Bases: Marc21DataMixin, BibliographicalRecord

A combination of BibliographicalRecord and Marc21DataMixin.

class edpop_explorer.Marc21Data(fields: List[Marc21Field] = <factory>, controlfields: Dict[str, str]=<factory>, picafields: List[Marc21Field] = <factory>, raw: dict = <factory>)

Bases: RawData

Python representation of the data inside a Marc21 record

controlfields: Dict[str, str]
fields: List[Marc21Field]
get_all_subfields(fieldnumber: str, subfield: str, picaxml=False) List[str]

Return a list of subfields that matches the requested field number and subfield. May return an empty list if the field and subfield do not occur.

get_fields(fieldnumber: str, picaxml=False) List[Marc21Field]

Return a list of fields with a given field number. May return an empty list if field does not occur.

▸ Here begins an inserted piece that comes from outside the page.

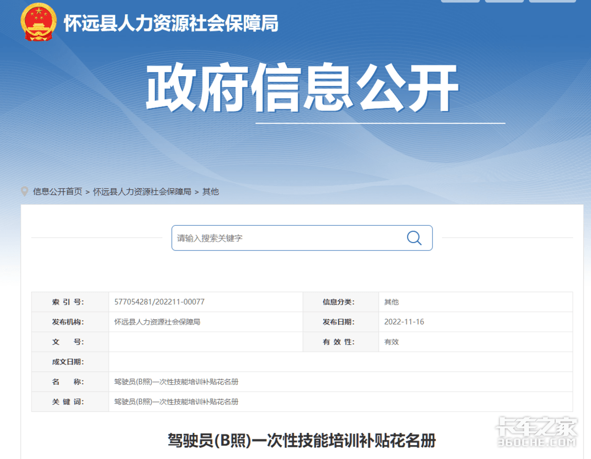Click the 有效 validity value
Screen dimensions: 591x459
(x=392, y=342)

get_first_field(fieldnumber: str, picaxml=False) Marc21Field | None

Return the first occurance of a field with a given field number. May be useful for fields that appear only once, such as 245. Return None if field is not found.

get_first_subfield(fieldnumber: str, subfield: str | tuple[str], picaxml=False) str | None

Return the requested subfield of the first occurance of a field with the given field number. Return None if field is not found or if the subfield is not present on the first occurance of the field. subfield may be a tuple, in that case a concatenation of all given subfields is returned.

picafields: List[Marc21Field]
raw: dict
to_dict() dict

Give a dict representation of the raw data.

class edpop_explorer.Marc21DataMixin

Bases: object

A mixin that adds a data attribute to a Record class to contain an instance of Marc21Data.

data: Marc21Data | None = None
show_record() str
class edpop_explorer.Marc21Field(fieldnumber: str, indicator1: str | None = None, indicator2: str | None = None, subfields: Dict[str, str]=<factory>, description: str | None = None)

Bases: object

Python representation of a single field in a Marc21 record

description: str | None = None
fieldnumber: str
indicator1: str | None = None
indicator2: str | None = None
subfields: Dict[str, str]
exception edpop_explorer.NotFoundError

Bases: ReaderError

class edpop_explorer.RawData

Bases: ABC

Base class to store raw original data of a record. Only defines an abstract method to_dict.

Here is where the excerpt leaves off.